A Systematic Review of the Bidirectional Relationship Between Post-traumatic Stress Disorder (PTSD) and the Development of Type 2 Diabetes.
Naif Aleid, Ibrahim Enad Alenazi, Fahad Saleh Alghasham, Saud Abdulmajeed Bin Rakhis, Abdulraham Mansour A AlFawaz
Abstract
Open AccessEmerging evidence suggests a bidirectional relationship between post-traumatic stress disorder (PTSD) and type 2 diabetes (T2D), though the underlying mechanisms and population-specific risks remain unclear. This systematic review synthesizes current research on the PTSD-T2D link, focusing on biological pathways, behavioral mediators, and demographic disparities.

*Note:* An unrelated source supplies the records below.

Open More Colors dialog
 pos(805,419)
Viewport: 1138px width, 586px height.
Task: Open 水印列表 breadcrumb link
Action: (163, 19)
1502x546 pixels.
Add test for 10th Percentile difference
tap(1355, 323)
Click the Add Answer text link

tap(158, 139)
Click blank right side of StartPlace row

Following the Preferred Reporting Items for Systematic Reviews and Meta-Analyses (PRISMA) guidelines, we conducted a comprehensive search across PubMed/Medical Literature Analysis and Retrieval System Online (MEDLINE), Excerpta Medica database (Embase), PsycINFO, and Web of Science. Eligible studies examined PTSD as a risk factor for T2D or vice versa in adults (≥18 years). Two reviewers independently screened articles, extracted data, and assessed bias using the Newcastle-Ottawa Scale (NOS) and Cochrane tools. Thirteen studies met the inclusion criteria. PTSD increased T2D risk and was associated with worse glycemic control (e.g., elevated glycated hemoglobin A1c (HbA1c)). T2D populations exhibited higher PTSD prevalence (30%-50% in high-trauma groups), particularly among women, refugees, and veterans. Biological mechanisms (hypothalamic-pituitary-adrenal (HPA) axis dysregulation, chronic inflammation) and behavioral factors (sedentary lifestyle, poor adherence) drove the bidirectional relationship. Conflict-affected populations showed heightened vulnerability, with war-displaced individuals facing compounded metabolic and mental health burdens. PTSD and T2D share a complex, bidirectional relationship influenced by neuroendocrine, inflammatory, and behavioral pathways. High-risk groups (e.g., refugees, veterans, and women) may benefit from integrated screening and trauma-informed diabetes care. Future research should prioritize longitudinal designs to clarify causality and evaluate targeted interventions.